PROBLEM DESCRIPTION →
Search the records for "This" and copy each line that holds it.

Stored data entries
- - - - -

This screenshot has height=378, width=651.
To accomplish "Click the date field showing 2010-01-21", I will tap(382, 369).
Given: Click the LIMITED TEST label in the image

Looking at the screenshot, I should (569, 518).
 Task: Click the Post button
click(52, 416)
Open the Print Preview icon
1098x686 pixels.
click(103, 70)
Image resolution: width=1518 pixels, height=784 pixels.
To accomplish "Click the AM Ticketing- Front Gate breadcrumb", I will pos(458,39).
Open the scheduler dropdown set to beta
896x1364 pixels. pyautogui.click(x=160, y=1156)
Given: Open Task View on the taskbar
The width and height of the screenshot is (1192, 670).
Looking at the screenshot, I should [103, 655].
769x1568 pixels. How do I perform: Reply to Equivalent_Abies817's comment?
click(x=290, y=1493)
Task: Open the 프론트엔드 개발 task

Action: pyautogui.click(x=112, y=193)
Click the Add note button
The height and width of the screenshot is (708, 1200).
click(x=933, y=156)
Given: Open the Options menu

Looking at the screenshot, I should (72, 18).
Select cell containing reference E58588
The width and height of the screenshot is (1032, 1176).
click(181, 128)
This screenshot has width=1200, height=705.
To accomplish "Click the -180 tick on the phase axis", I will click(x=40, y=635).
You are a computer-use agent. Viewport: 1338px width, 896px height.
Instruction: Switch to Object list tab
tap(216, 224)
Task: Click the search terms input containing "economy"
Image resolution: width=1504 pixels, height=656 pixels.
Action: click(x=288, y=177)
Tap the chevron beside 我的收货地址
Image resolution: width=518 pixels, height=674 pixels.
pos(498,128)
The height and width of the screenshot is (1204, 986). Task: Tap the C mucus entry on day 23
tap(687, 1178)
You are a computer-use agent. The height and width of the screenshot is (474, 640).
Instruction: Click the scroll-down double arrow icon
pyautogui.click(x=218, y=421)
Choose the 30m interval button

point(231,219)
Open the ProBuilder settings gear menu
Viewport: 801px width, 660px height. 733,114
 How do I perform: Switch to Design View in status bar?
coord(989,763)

- - - - -

OUTPUT OF THE TASK →
This screenshot has height=378, width=651.
This screenshot has width=1200, height=705.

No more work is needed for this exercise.